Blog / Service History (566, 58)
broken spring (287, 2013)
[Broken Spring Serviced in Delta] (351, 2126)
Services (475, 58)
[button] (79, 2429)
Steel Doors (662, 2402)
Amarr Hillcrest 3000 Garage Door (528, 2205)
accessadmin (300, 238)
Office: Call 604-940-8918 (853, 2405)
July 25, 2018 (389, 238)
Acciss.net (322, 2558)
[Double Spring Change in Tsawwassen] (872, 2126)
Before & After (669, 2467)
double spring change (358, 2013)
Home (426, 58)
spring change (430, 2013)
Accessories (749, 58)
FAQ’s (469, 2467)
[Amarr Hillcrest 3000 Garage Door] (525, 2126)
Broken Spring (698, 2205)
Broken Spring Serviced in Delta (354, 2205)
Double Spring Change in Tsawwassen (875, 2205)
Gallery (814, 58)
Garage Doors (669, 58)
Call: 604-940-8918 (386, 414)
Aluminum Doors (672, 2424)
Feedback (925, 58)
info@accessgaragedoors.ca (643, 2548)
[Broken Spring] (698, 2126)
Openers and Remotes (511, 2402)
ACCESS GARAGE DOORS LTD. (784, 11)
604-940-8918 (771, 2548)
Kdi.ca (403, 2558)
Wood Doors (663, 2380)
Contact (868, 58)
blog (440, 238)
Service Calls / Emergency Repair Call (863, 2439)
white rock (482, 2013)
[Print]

==

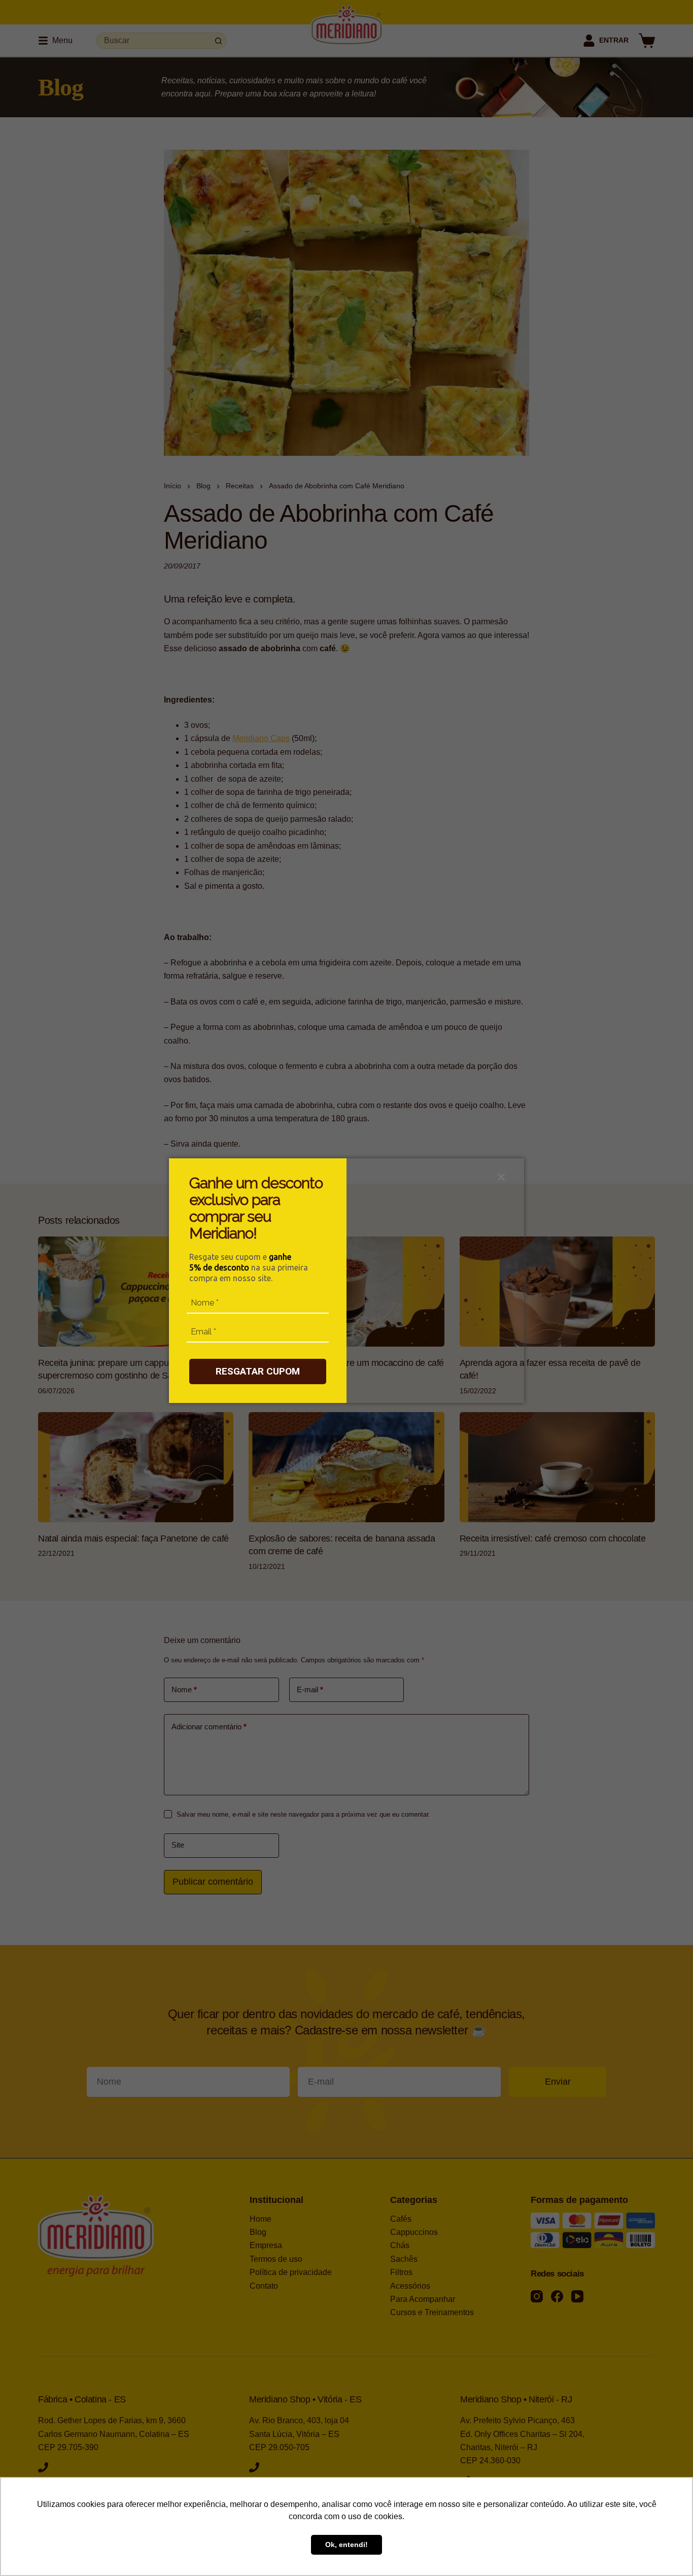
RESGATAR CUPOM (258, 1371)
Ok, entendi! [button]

Your assignment
Could you set down, exactly as written, the lines above between the one holding "Broken Spring (698, 2205)" and the one holding "Openers and Remotes (511, 2402)", inclusive, and nothing more?

Answer for this exercise
Broken Spring (698, 2205)
Broken Spring Serviced in Delta (354, 2205)
Double Spring Change in Tsawwassen (875, 2205)
Gallery (814, 58)
Garage Doors (669, 58)
Call: 604-940-8918 (386, 414)
Aluminum Doors (672, 2424)
Feedback (925, 58)
info@accessgaragedoors.ca (643, 2548)
[Broken Spring] (698, 2126)
Openers and Remotes (511, 2402)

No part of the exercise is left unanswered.